The TV version of those old military uniforms is extremely flattering to the man wearing it, even if it is splattered with mud. Especially if the man is Sean Bean.
 Signature Cheryl
tony cooper - 11 Sep 2009 05:58 GMT >I've always thought mens' ties were extremely silly and unnecessary >garments. For sheer discomfort and impracticality, they can't compare >with women's pantyhose or high-heeled shoes, but they are still an odd >garment. I liked to wear neckties. I wore a suit and tie every business day until I sold the business and retired. With a few exceptions, almost every suit I purchased over the years was almost indistinguishable from something I already had in my closet. For most of the years, I wore either a solid white, blue, cream, or yellow shirt. In the later years, some striped shirts made their way into my closet, though.
The only thing about me that was different day-to-day was my necktie. I bought neckties like some women buy shoes.
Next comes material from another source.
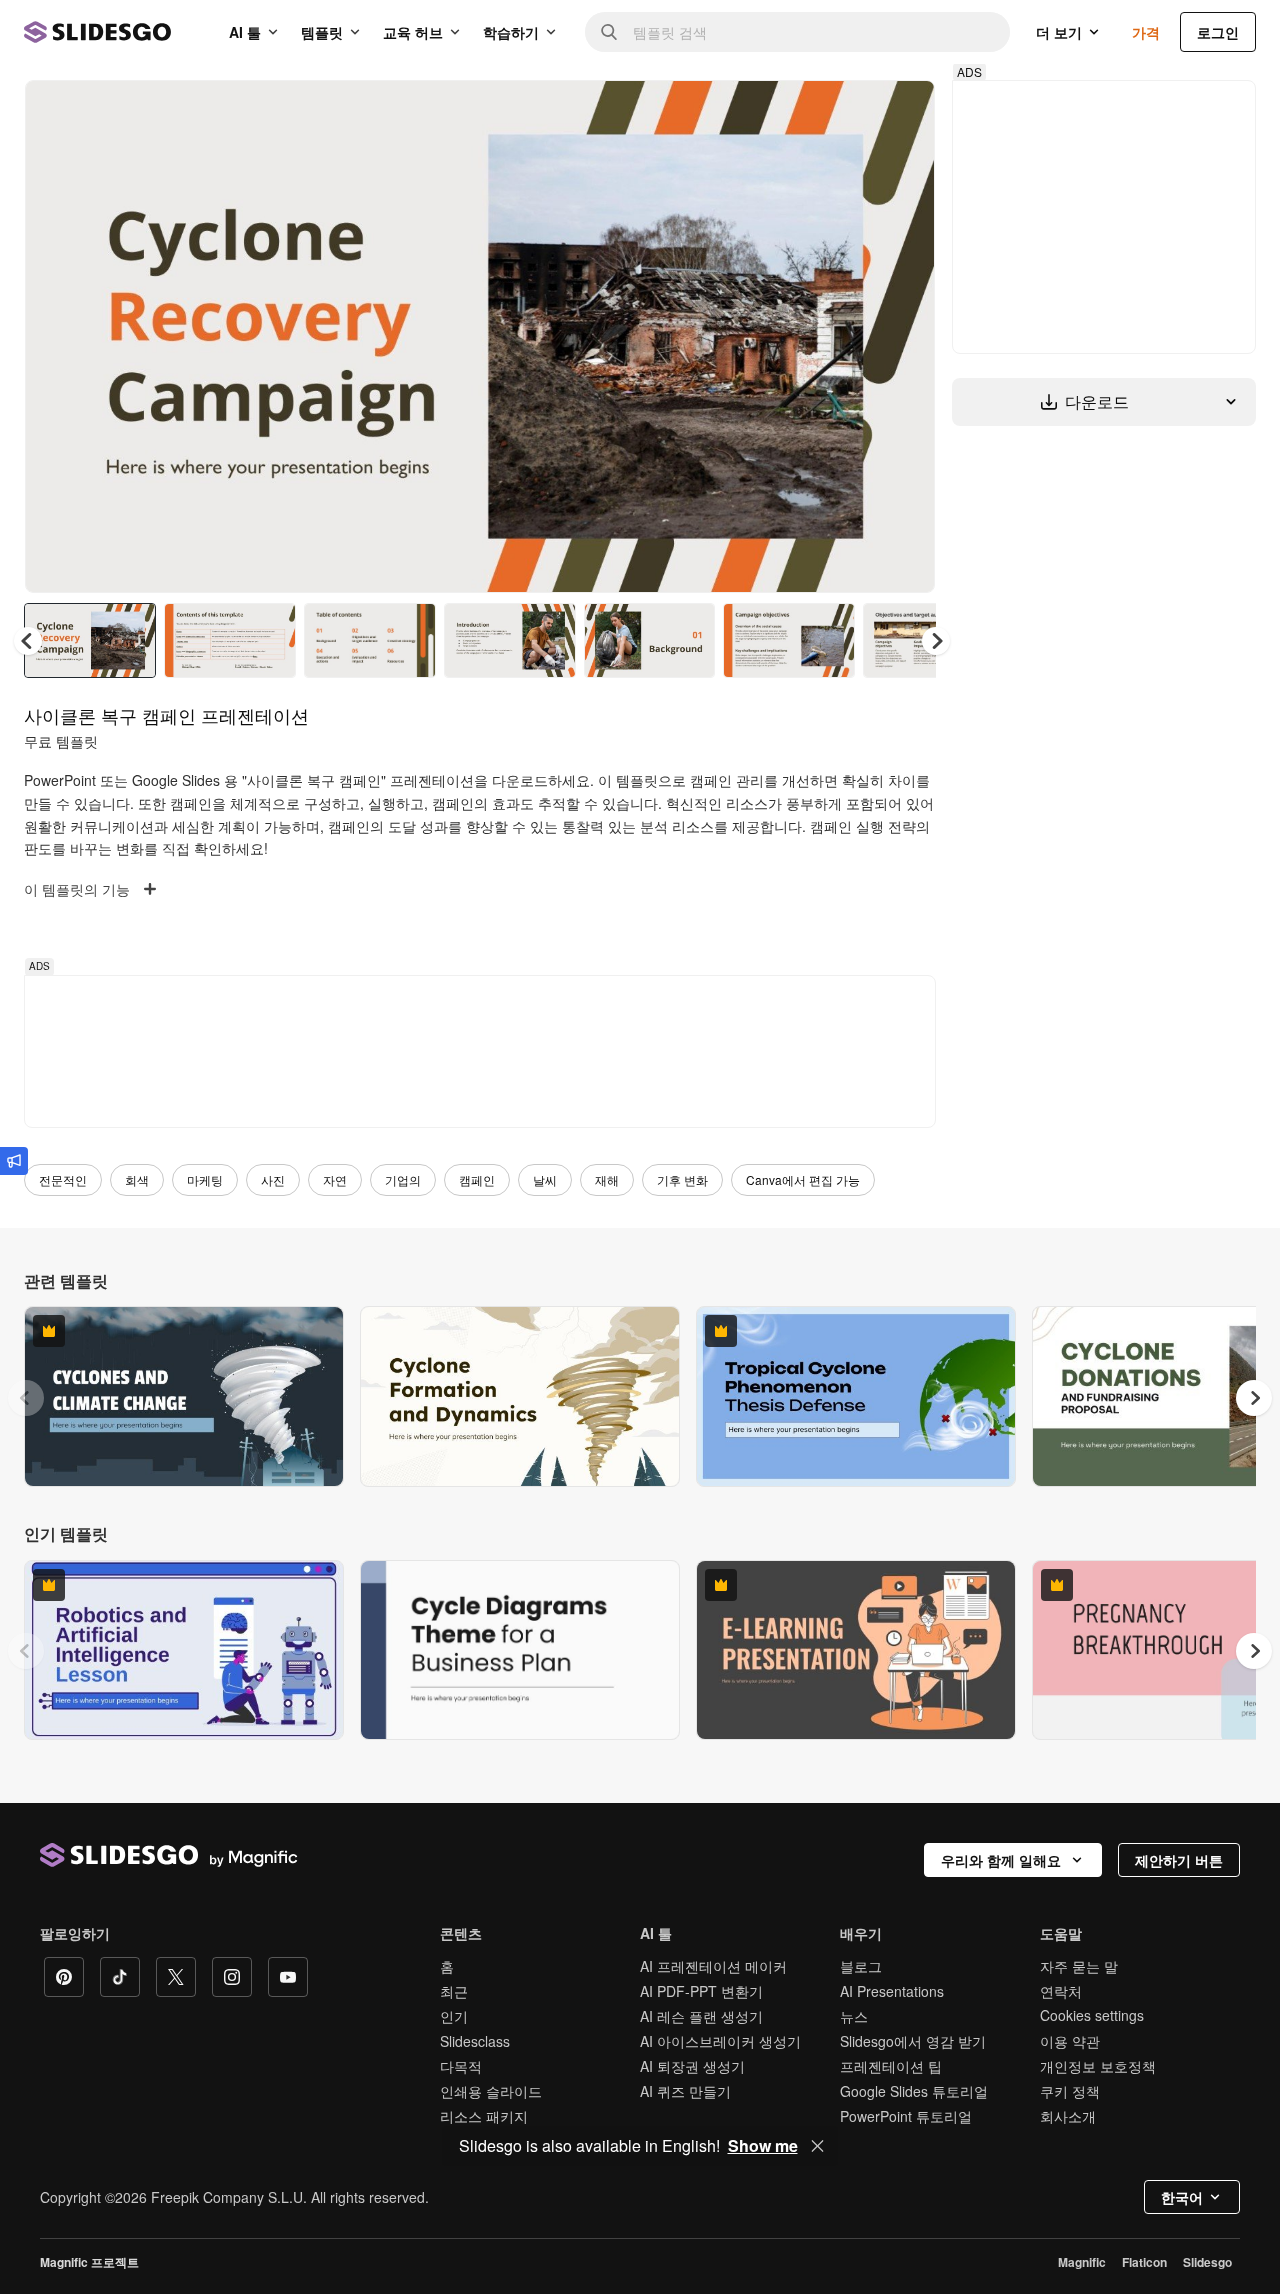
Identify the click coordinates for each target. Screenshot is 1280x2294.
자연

 Signature Tony Cooper - Orlando, Florida
Wood Avens - 11 Sep 2009 10:31 GMT >I bought neckties like some women buy shoes. I bet they were less expensive, though.
 Signature Katy Jennison
spamtrap: remove the first two letters after the @
Chuck Riggs - 08 Sep 2009 14:10 GMT >>> Chuck wrote on Sun, 06 Sep 2009 14:19:18 +0100: >>> [quoted text clipped - 20 lines] >weather allowed, I would wear short sleeves the year round - I just hate >the feeling of cloth round my arms; it feels hampering. Here in the increasingly tropical British Isles, short sleeves generally work. At least that is the style of shirt I prefer. In Maine, where there are four distinct seasons, residents generally prefer light trousers and jackets in the spring, shorts and short-sleeved shirts in the summer, wool in the autumn and gloves, high boots, long johns, wool trousers, flannel shirts and fur hats in the winter.
 Signature
Regards,
Chuck Riggs, who speaks AmE, lives near Dublin, Ireland and usually spells in BrE
HVS - 08 Sep 2009 14:19 GMT On 08 Sep 2009, Chuck Riggs wrote
>>>> Chuck wrote on Sun, 06 Sep 2009 14:19:18 +0100: >>>> [quoted text clipped - 30 lines] > autumn and gloves, high boots, long johns, wool trousers, > flannel shirts and fur hats in the winter. Horses and all that. I can't abide short sleeves, and don't own any short-sleeved shirts other than a couple of T-shirts (which I wear only if there's particularly hot garden work to do, after which I switch back into a long-sleeved shirt).
My sole concession to very hot weather is to roll my sleeves up half-way to the elbow; no further, though. (No, I don't own a pair of shorts, either; equally disliked.)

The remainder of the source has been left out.